From January to September, 72 new Indian companies, including unicorns, floated on exchanges. This accounted for 4.4 per cent of the total 1,635 IPOs globally during the period, a market research report said in October. Three more companies - including Nykaa and Policybazaar - have taken the IPO route after the publication of the report.
According to leading consultancy firm EY, Indian markets continue to reach new highs in the wake of strong global IPO market activity over the past few months. The strong momentum seems to continue with several companies planning their IPOs later this year, it said in its recent report.

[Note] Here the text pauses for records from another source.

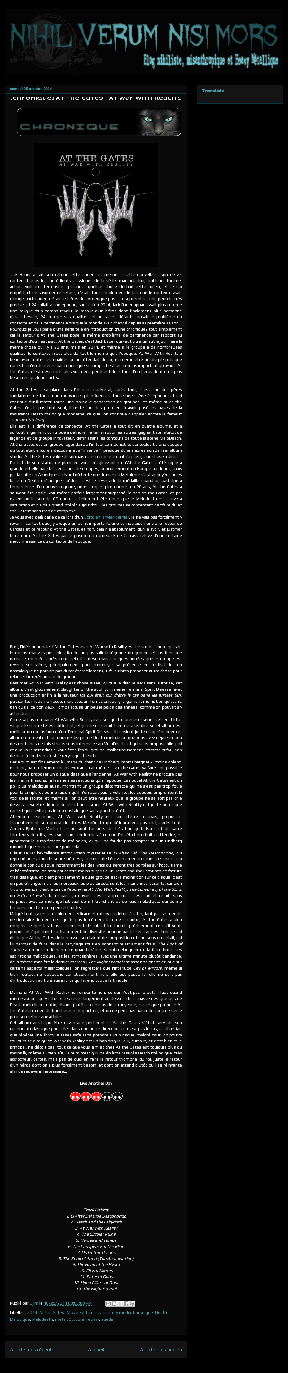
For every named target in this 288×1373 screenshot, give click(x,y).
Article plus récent (31, 1349)
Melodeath (42, 1319)
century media (117, 1312)
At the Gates (51, 1312)
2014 (32, 1312)
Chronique (143, 1312)
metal (61, 1319)
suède (107, 1319)
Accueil (96, 1349)
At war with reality (83, 1312)
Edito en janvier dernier (106, 517)
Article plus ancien (161, 1349)
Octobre (76, 1319)
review (92, 1319)
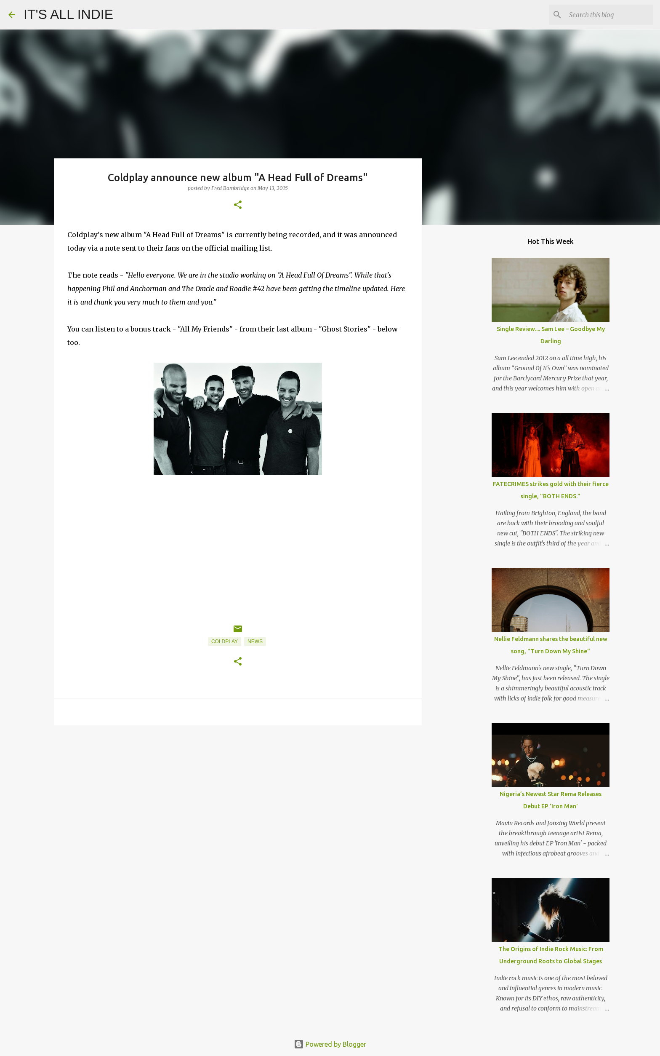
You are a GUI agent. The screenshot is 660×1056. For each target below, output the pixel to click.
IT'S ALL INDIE (68, 14)
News (255, 641)
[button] (238, 205)
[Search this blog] (609, 15)
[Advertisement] (238, 797)
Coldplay (224, 641)
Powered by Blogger (330, 1044)
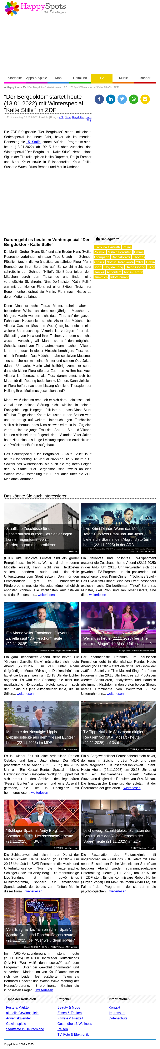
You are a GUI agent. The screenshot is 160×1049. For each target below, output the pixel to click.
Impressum (117, 1013)
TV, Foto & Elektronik (73, 1034)
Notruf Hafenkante (120, 262)
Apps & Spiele (36, 78)
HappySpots (12, 87)
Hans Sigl (88, 119)
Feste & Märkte (17, 1007)
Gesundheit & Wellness (75, 1023)
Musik (123, 78)
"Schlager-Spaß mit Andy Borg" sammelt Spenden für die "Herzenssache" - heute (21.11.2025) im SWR (40, 835)
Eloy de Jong (113, 267)
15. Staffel (33, 142)
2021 (140, 262)
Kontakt (114, 1007)
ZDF (61, 117)
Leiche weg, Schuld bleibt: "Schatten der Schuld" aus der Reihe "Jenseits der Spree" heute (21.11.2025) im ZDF (117, 835)
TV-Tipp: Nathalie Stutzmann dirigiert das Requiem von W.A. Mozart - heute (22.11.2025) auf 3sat (117, 737)
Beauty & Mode (69, 1007)
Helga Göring (135, 267)
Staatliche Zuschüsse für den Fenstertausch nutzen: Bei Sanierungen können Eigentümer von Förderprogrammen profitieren (39, 537)
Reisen (63, 1029)
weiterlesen (46, 595)
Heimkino (80, 78)
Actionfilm (114, 272)
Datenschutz (118, 1018)
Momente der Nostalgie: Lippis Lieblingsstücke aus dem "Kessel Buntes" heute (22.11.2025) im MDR (40, 737)
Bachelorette (121, 257)
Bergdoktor (78, 117)
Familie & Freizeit (70, 1018)
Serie (68, 117)
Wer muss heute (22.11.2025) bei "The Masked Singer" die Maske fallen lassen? (117, 641)
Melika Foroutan (120, 252)
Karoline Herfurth (107, 247)
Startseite (15, 78)
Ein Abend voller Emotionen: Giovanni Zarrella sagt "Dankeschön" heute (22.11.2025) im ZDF (37, 638)
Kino (58, 78)
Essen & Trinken (70, 1013)
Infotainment (119, 277)
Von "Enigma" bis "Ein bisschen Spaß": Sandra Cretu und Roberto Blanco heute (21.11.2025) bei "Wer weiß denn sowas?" (41, 934)
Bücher (145, 78)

“We have witnessed mega filings by new-age tech companies in recent times and the outlook is positive with several companies, considering India as their primary listing venue. Corporate earnings have been robust, except for sectors impacted by supply-side disruption or due to Covid-19. We expect the market activity to remain buoyant,” Sandip K Khetan, EY India financial accounting advisory services leader, said.
While unicorns head to bourses, India continues to produce new high-value startups. The country churned out 71 unicorns - including those now acquired by other companies Currently trading at Rs 132 or those that have gone public - since 2011 at an average of 7.1 per year. However, 2021 saw a massive surge in the number. Since the start of the year, 34 companies joined the elite club, according to Venture Intelligence data.
This means 47 per cent of all Indian unicorns attained the status in the first 10 months of the calendar year, a trend that shows investors are betting on the future of these companies, although some of them are not currently making profits.
Bengaluru is home to 13 companies that became unicorns this year, reaffirming the city’s reputation as the Silicon Valley of India. It is followed by Mumbai where nine of the new unicorns are based.
However, Credit Suisse estimates that there are 100 unicorns in India including those which are not formally recognised.
“Our research found 100 unicorns in India in a diverse set of industries, including technology and tech-enabled sectors, such as pharmaceuticals/biotech and consumer goods, benefiting from formalisation and accelerating digital adoption”, its report said earlier this year.